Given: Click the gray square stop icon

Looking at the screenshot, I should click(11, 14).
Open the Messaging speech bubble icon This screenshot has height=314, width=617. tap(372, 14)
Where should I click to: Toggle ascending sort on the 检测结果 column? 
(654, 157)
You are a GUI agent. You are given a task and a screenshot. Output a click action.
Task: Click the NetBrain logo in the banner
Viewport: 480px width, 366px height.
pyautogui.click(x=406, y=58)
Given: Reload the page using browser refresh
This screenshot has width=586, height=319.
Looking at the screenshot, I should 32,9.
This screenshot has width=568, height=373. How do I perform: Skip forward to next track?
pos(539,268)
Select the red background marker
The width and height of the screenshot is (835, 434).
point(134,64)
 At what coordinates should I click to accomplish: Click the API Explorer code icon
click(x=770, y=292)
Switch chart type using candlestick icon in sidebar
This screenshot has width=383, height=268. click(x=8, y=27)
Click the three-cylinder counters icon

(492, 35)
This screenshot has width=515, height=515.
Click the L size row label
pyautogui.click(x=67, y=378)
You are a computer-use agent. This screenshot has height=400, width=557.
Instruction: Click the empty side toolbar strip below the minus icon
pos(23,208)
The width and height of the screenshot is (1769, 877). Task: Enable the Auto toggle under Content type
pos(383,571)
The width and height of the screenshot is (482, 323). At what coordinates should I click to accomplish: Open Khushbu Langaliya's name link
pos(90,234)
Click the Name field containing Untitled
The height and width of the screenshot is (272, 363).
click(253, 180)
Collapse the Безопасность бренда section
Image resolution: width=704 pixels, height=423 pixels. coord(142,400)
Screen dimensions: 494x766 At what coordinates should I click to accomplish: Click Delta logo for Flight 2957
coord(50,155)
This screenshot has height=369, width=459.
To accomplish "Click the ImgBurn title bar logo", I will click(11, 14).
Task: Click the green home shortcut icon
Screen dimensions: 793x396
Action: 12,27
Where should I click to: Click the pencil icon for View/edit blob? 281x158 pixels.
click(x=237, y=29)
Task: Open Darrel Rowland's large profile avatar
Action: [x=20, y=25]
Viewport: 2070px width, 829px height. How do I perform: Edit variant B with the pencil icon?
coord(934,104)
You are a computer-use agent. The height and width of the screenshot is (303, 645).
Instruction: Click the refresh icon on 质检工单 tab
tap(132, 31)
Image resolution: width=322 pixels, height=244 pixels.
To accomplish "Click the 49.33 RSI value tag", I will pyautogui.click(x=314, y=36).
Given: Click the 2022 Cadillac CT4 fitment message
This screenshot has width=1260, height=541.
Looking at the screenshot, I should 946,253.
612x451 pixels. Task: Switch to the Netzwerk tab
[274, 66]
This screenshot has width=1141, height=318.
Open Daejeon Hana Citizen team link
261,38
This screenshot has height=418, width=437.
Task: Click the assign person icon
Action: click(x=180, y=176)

*-*-*

- **PROMPT**
Search the entries above for "agent". Return every line that has it.

- **RESULT FOR THIS EXERCISE**
You are a GUI agent. You are given a task and a screenshot. Output a click action.
You are a computer-use agent. This screenshot has height=400, width=557.
You are a computer-use agent. The height and width of the screenshot is (303, 645).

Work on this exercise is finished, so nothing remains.